In other words, things haven't gone well.
What's politically tragic about all of this is that, despite the many challenges our country faced prior to him taking office, Biden really only got elected to fulfill just one job: not being Donald Trump.
By that, I mean a perceived return to normalcy, competency, and respectfulness — things Biden actively campaigned on, and that most Americans deeply longed for after years of Trump, seemingly every day, taking a blow-torch to anything and everything that got in the way of his egotistical sense of self-worth.
Biden addressed this in his inaugural speech:
"We can join forces, stop the shouting and lower the temperature. For without unity there is no peace, only bitterness and fury. No progress, only exhausting outrage. No nation, only a state of chaos. This is our historic moment of crisis and challenge, and unity is the path forward. And we must meet this moment as the United States of America. If we do that, I guarantee you we will not fail. We have never ever, ever, failed in America when we’ve acted together."
Though there wasn't much evidence of Biden being a uniter, he was well positioned to become one as president. Millions of Americans who voted for him absolutely wanted that lower temperature he talked about, and with his often diplomatic rhetoric during the campaign, and razor-thin party margins in congress, he could have absolutely delivered it (or at least begun to).
But a year into his presidency, it's become pretty clear that he has chosen a different route.
Earlier this week, in a speech in Georgia, President Biden framed those who disagree with Democratic proposals on voting rights this way:
"So, I ask every elected official in America: How do you want to be remembered? At consequential moments in history, they present a choice: Do you want to be on the side of Dr. King or George Wallace? Do you want to be on the side of John Lewis or Bull Connor? Do you want to be on the side of Abraham Lincoln or Jefferson Davis?"
The rhetoric was shocking, but unfortunately not surprising. After all, it was just a few months ago that Biden shamelessly labeled relatively mundane voter restrictions as “Jim Crow 2.0". Similarly, in this week's speech, much of what Biden likened to some of the most vile examples of racism and segregation in U.S. history are proposals to repeal election laws that were put in place specifically for facilitating pandemic-era voting. In other words, if you support a return to the status quo of about 15 months ago, you're on the side of George Wallace, Bull Connor, and Jefferson Davis.
Granted, some states are going a bit further, like moving toward requiring identification to vote. It's perfectly fine to oppose voter ID (though I don't), but when you make the claim that something like voter ID is profoundly racist, you should probably first consider that the vast majority of black voters actually support it.
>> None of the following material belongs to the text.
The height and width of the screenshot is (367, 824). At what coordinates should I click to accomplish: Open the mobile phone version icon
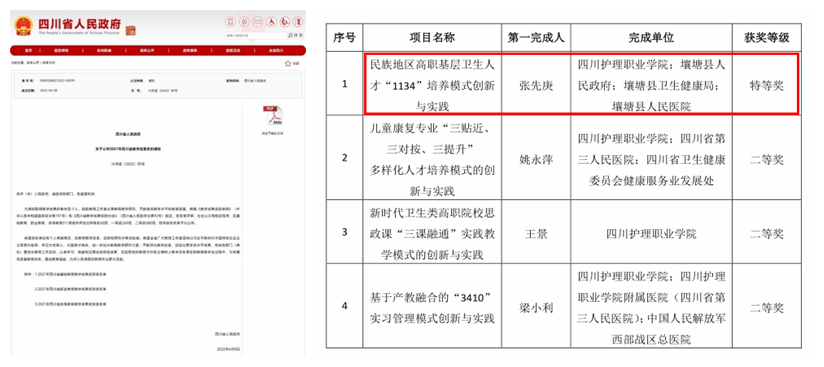tap(231, 22)
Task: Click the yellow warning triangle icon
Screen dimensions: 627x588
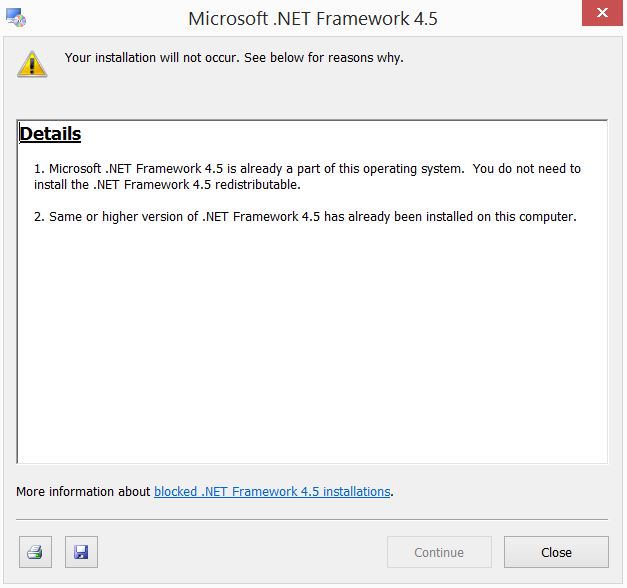Action: [x=32, y=64]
Regardless, this is not a lowering of the temperature.
It's really quite something that we've gone from "unity is the path forward" to essentially, "You're an evil racist if you don't agree with me" in just a year's time. And unfortunately, with few political wins to brag of, and the midterm elections coming up (which aren't looking good for Democrats), such needlessly polarizing rhetoric will probably become more common from Biden and the rest of the Democratic party as they desperately search for a political foothold.
Biden was in the unique and highly favorable position of having just one job as president, and unfortunately for the country, he has failed at it.